Simple summaries of spread
The simplest summary statistics that describe the variability in a data set are based on the quartiles and extremes of the distribution.
- Range
- The range is the difference between the maximum and minimum values. All the data are within an interval of this width.
- Interquartile range
- The interquartile range is the difference between the upper quartile and lower quartile. Half of the data lie between the two quartiles, so an interval of this width includes half the data.
The range of a data set only depends on the minimum and maximum values and is therefore a fairly poor summary of spread. In a large set of marks, it is not uncommon for one student to obtain full marks and another to get zero, so the range does not describe the spread in marks for more typical students.
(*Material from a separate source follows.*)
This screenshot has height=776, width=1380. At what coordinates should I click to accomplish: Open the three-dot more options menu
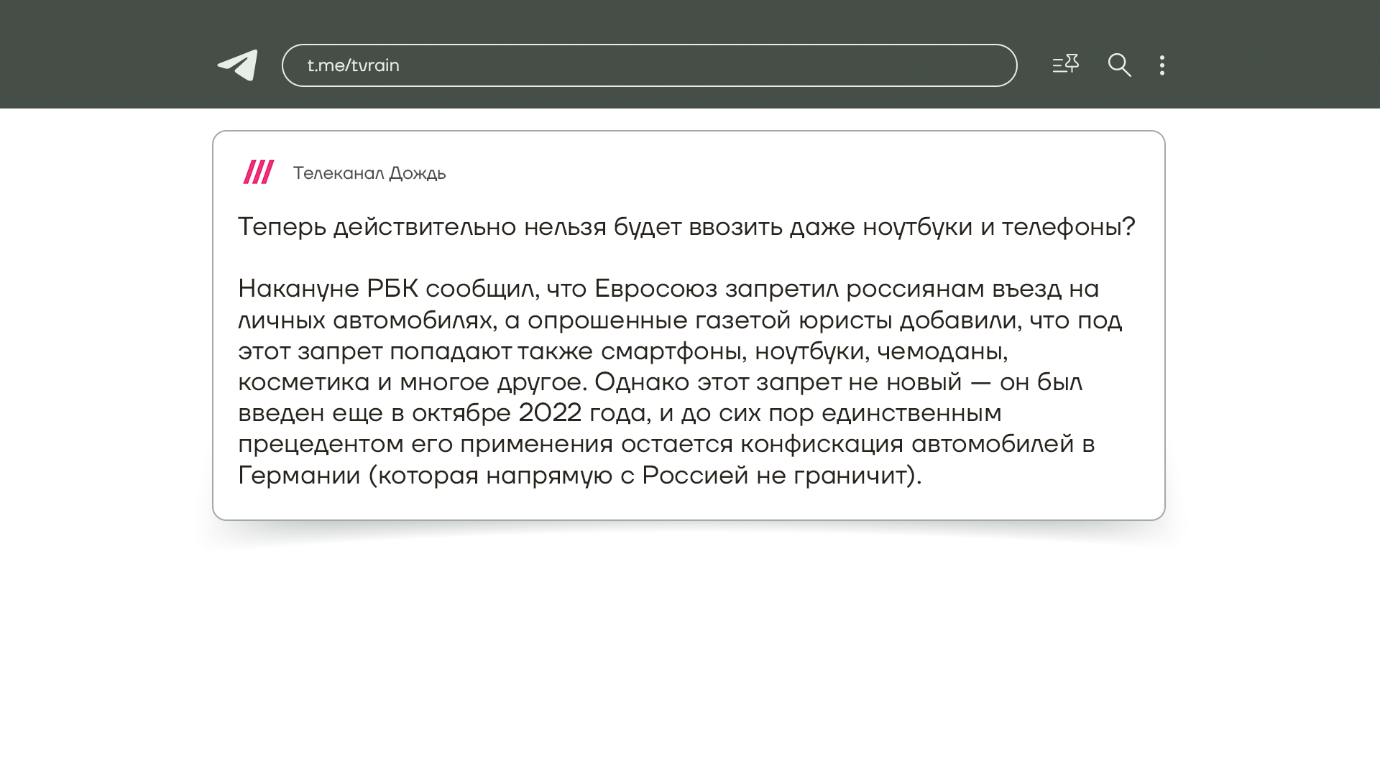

The interquartile range is therefore a better summary of the spread of marks.
The diagram below shows marks in a test that was attempted by three classes
It is evident from the jittered dot plots that:
- Room 1 tends to have higher marks than rooms 2 or 3.
- Room 3 is more variable than the other two classes.
The table of medians and ranges concisely summarises these differences between the classes. |
(The medians are also displayed as blue lines on the dot plots and the ranges are represented by the widths of the gray bands behind the dot plots.)
Click the button Sample a few times to give the three classes different tests. In most (but not all) of these different data sets, you will observe the same differences between the classes.
Interpreting the median and interquartile range
Although a single measure of centre and one of spread provide only limited information about the shape of a distribution of values, it is possible to sketch a bell-shaped histogram that matches the values. Such a 'guess' is often close to the actual distribution of values.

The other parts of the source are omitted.